### EXERCISE OBJECTIVE
Which of the lines in the records below hold the string "each"? Copy every one of them.
::: GIVEN DATA
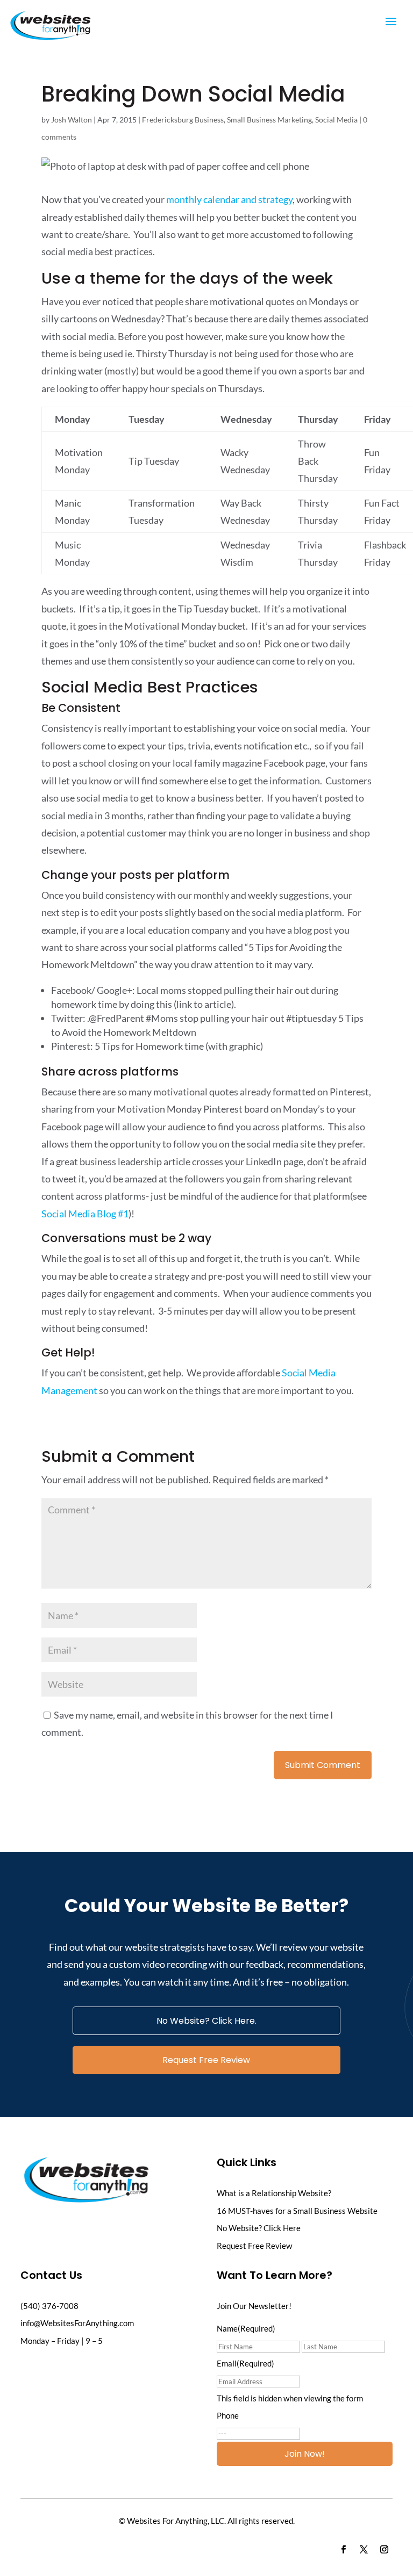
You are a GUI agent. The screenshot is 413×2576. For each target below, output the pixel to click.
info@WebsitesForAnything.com (77, 2323)
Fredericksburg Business (183, 119)
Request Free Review (206, 2060)
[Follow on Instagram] (384, 2550)
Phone (228, 2415)
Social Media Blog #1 (85, 1214)
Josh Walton (71, 119)
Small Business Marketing (269, 119)
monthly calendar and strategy (229, 199)
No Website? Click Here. (206, 2021)
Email (245, 2363)
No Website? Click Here (259, 2228)
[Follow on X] (364, 2550)
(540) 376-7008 (49, 2306)
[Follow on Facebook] (344, 2550)
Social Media (336, 119)
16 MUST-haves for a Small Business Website (297, 2211)
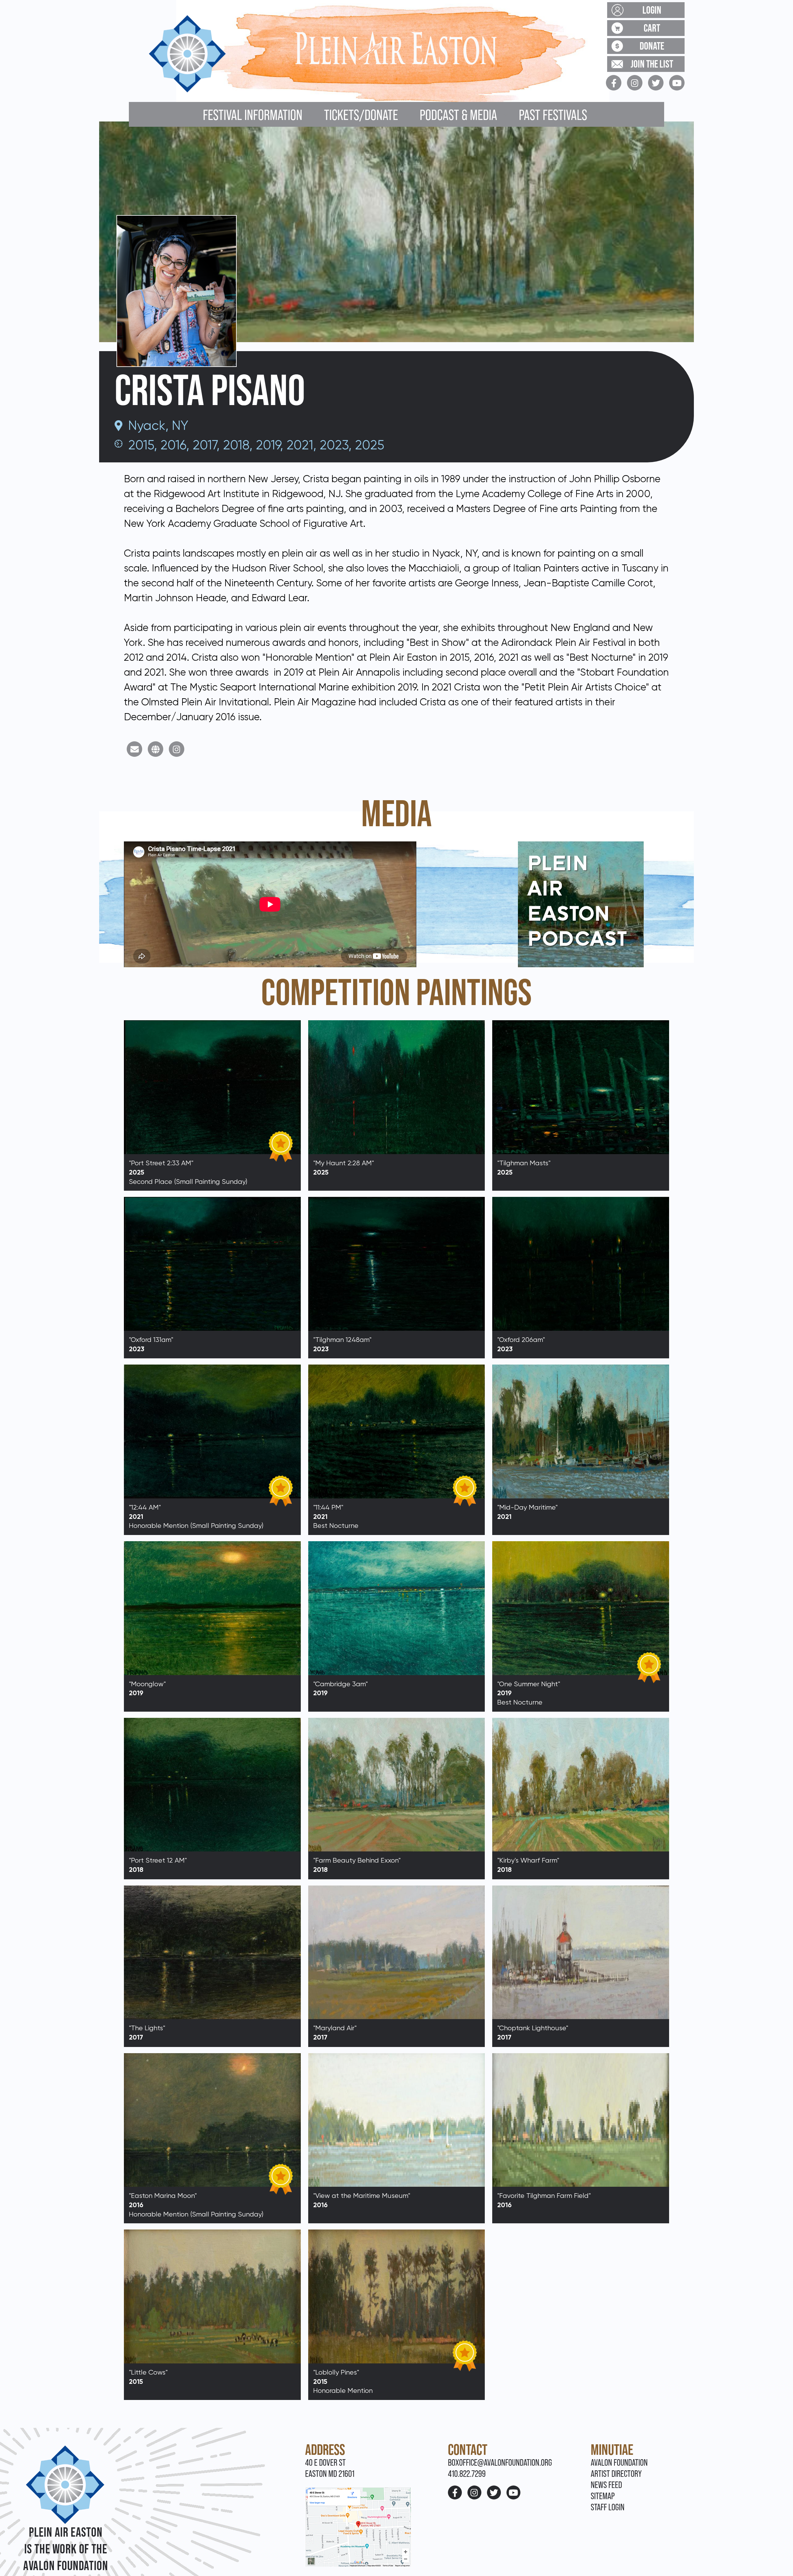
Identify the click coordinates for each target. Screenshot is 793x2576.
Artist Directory (616, 2473)
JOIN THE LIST (652, 64)
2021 (300, 444)
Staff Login (607, 2507)
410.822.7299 (467, 2473)
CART (652, 28)
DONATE (652, 46)
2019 (268, 444)
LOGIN (651, 10)
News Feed (606, 2485)
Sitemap (603, 2496)
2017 (205, 444)
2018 (236, 444)
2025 (369, 444)
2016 (173, 444)
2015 (141, 444)
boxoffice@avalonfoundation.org (500, 2462)
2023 (334, 444)
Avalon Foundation (619, 2462)
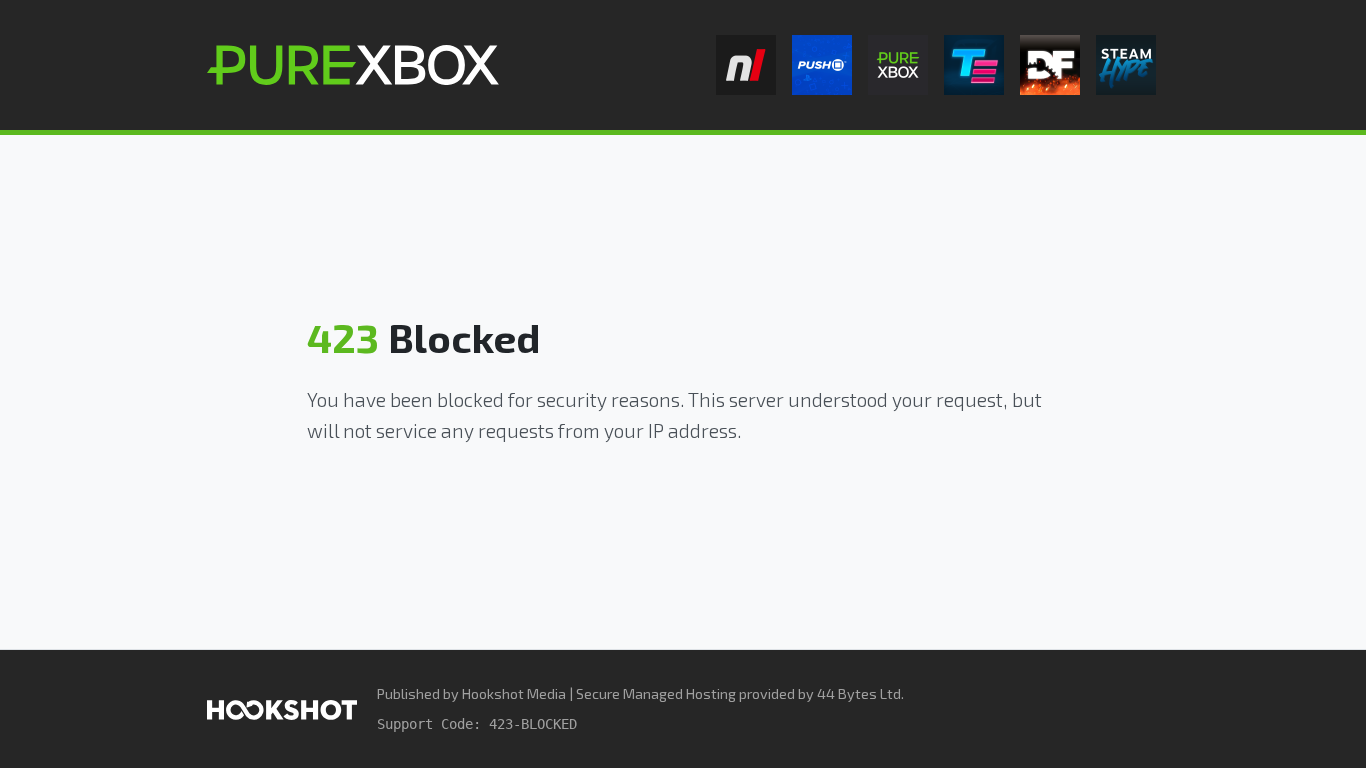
::::::
### EXERCISE RESPONSE
You are a GUI agent. The screenshot is 413×2576. For each target below, output the pixel to click.
Identify the click coordinates for each target. Screenshot is 793x2576.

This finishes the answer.